§ Extracted entries
● ● ● ● ●

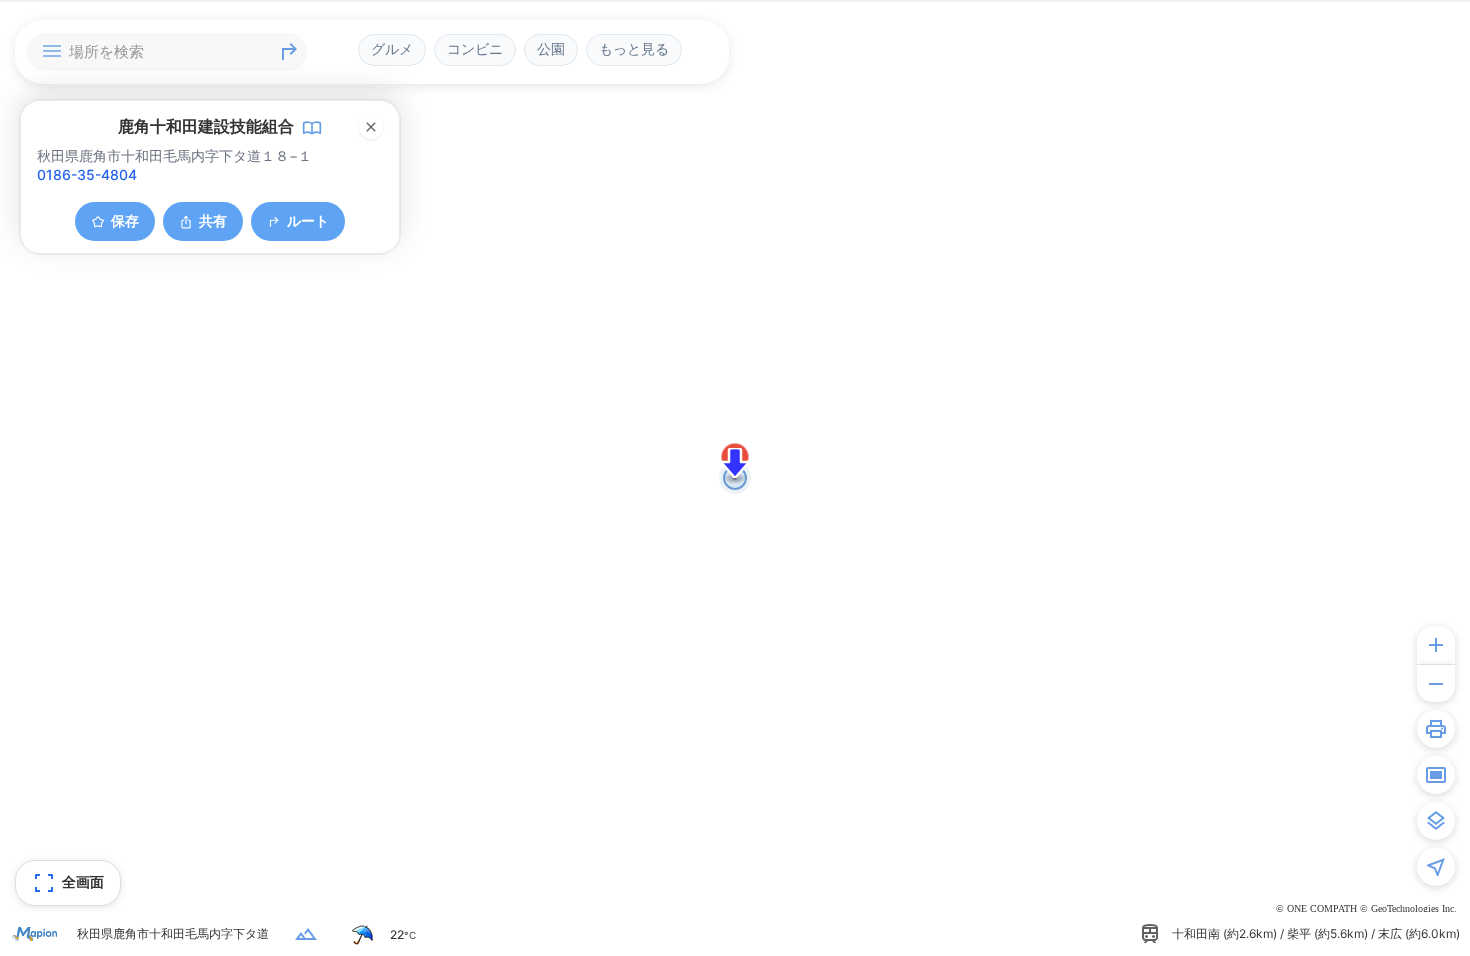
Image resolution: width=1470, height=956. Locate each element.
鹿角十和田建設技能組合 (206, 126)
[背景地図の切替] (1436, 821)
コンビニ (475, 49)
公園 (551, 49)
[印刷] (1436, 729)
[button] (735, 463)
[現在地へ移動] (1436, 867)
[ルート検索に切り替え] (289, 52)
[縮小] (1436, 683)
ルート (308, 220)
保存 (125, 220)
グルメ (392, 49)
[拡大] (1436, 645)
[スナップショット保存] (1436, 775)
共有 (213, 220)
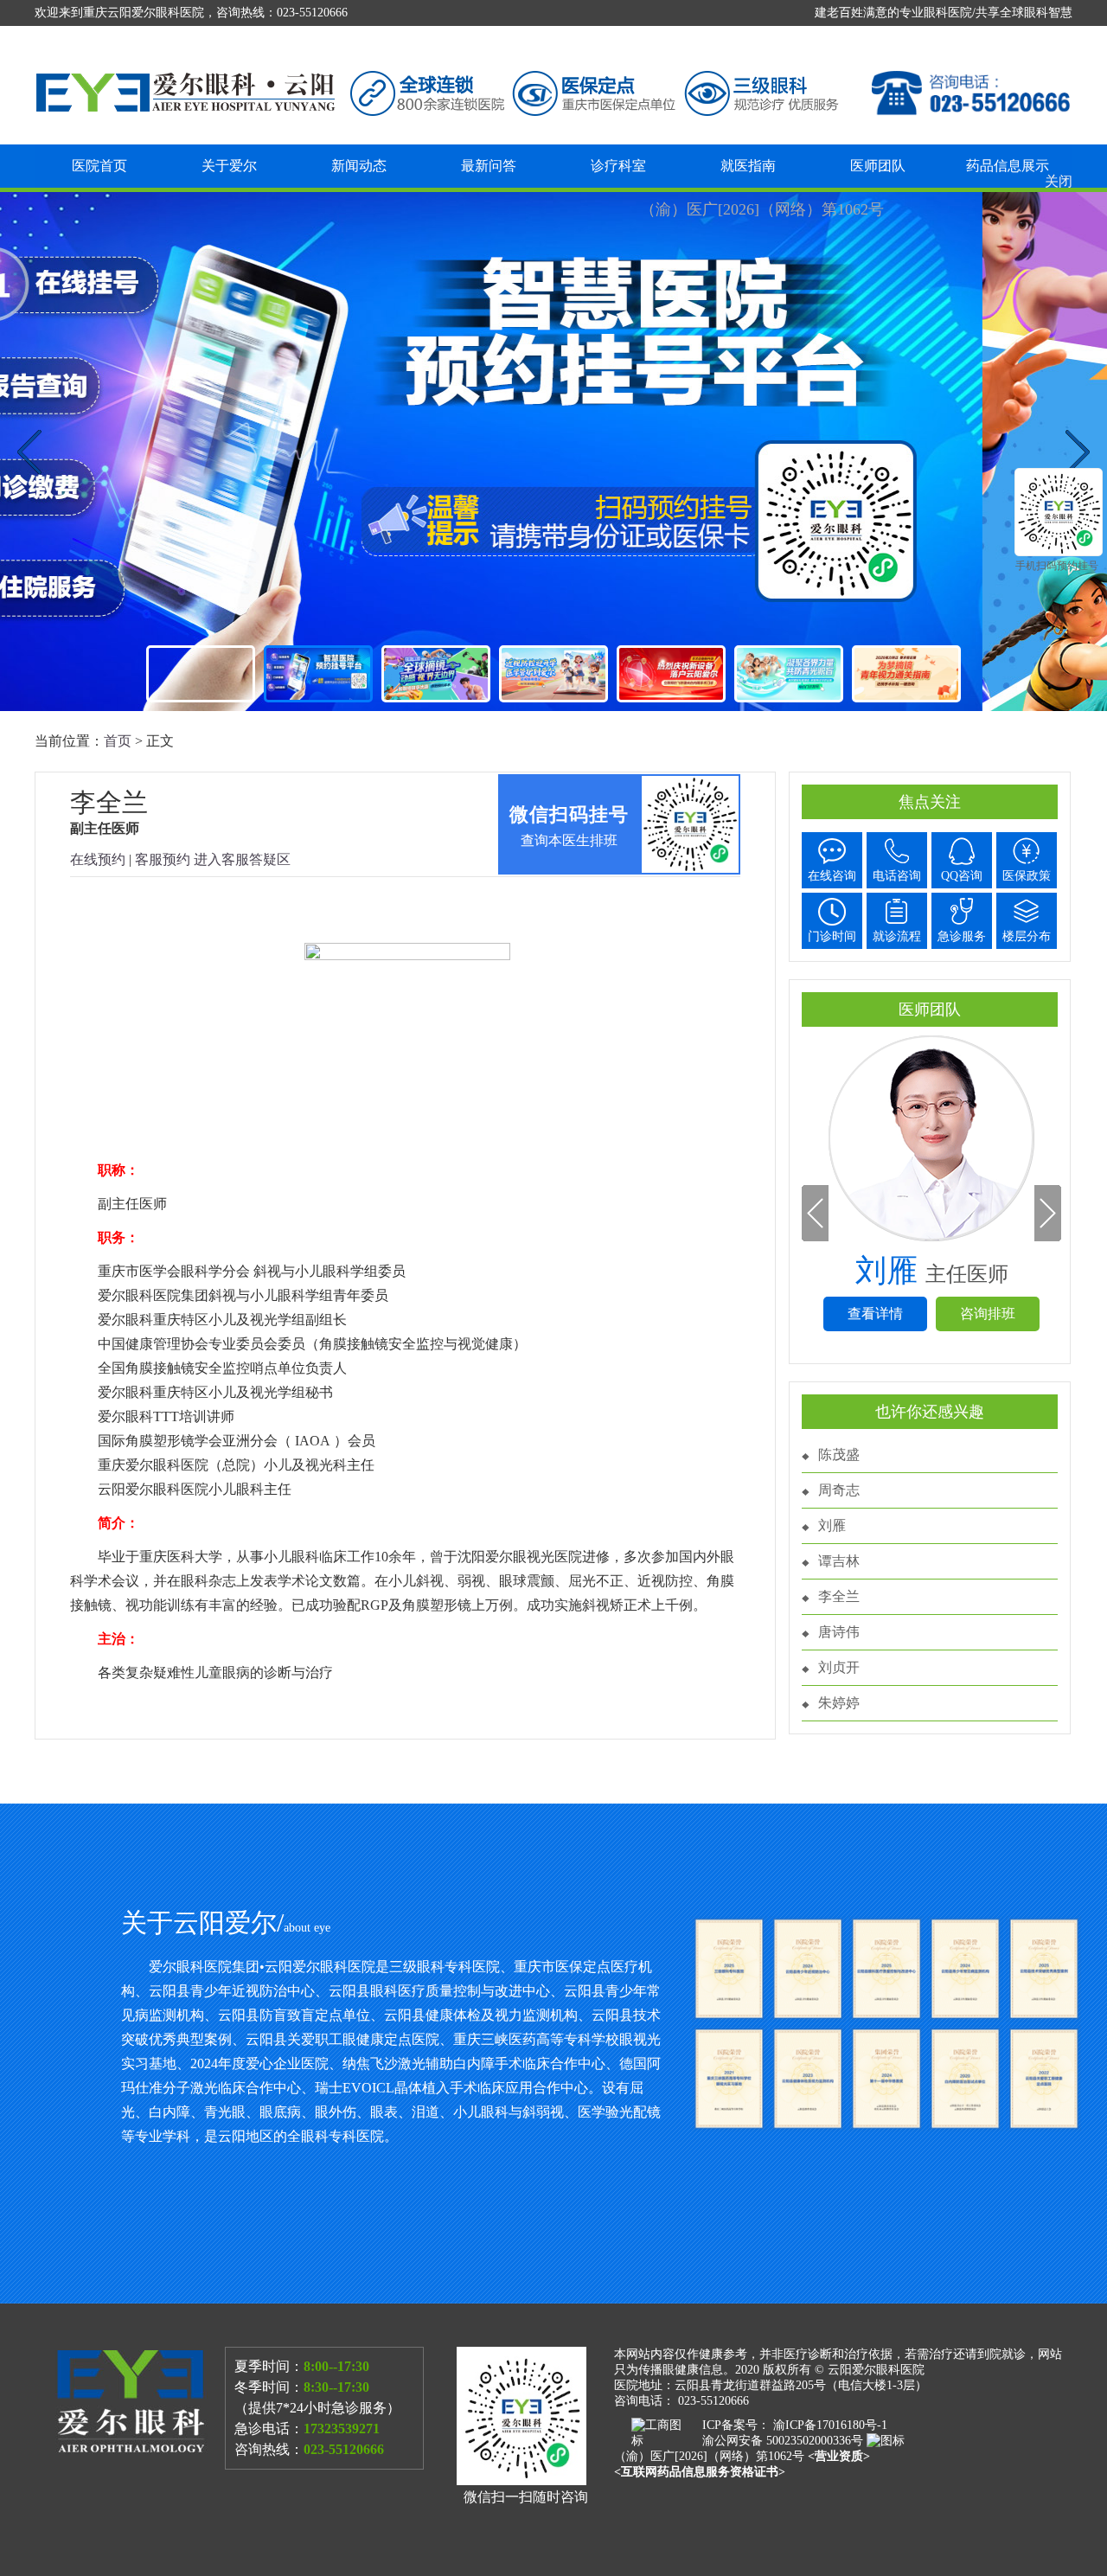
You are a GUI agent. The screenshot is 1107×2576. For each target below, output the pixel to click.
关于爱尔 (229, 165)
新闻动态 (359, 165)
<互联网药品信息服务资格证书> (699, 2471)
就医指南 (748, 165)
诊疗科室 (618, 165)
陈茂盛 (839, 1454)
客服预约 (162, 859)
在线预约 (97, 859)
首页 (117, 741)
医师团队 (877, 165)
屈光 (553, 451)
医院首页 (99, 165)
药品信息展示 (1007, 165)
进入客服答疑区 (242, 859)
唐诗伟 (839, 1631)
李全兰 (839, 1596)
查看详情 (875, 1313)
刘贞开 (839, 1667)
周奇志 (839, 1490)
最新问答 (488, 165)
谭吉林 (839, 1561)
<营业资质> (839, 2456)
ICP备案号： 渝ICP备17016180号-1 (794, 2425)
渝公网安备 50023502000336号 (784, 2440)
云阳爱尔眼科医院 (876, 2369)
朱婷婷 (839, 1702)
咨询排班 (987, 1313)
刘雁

● ● ● ● ●

§ What needs to be done
All that is wanted is the line with "客服预约 (162, 859)" and every later line in the entries, reproduced exactly.

§ Answer to the exercise
客服预约 (162, 859)
在线预约 (97, 859)
首页 (117, 741)
医师团队 (877, 165)
屈光 (553, 451)
医院首页 (99, 165)
药品信息展示 (1007, 165)
进入客服答疑区 (242, 859)
唐诗伟 (839, 1631)
李全兰 (839, 1596)
查看详情 (875, 1313)
刘贞开 (839, 1667)
周奇志 (839, 1490)
最新问答 (488, 165)
谭吉林 (839, 1561)
<营业资质> (839, 2456)
ICP备案号： 渝ICP备17016180号-1 (794, 2425)
渝公网安备 50023502000336号 (784, 2440)
云阳爱尔眼科医院 (876, 2369)
朱婷婷 (839, 1702)
咨询排班 (987, 1313)
刘雁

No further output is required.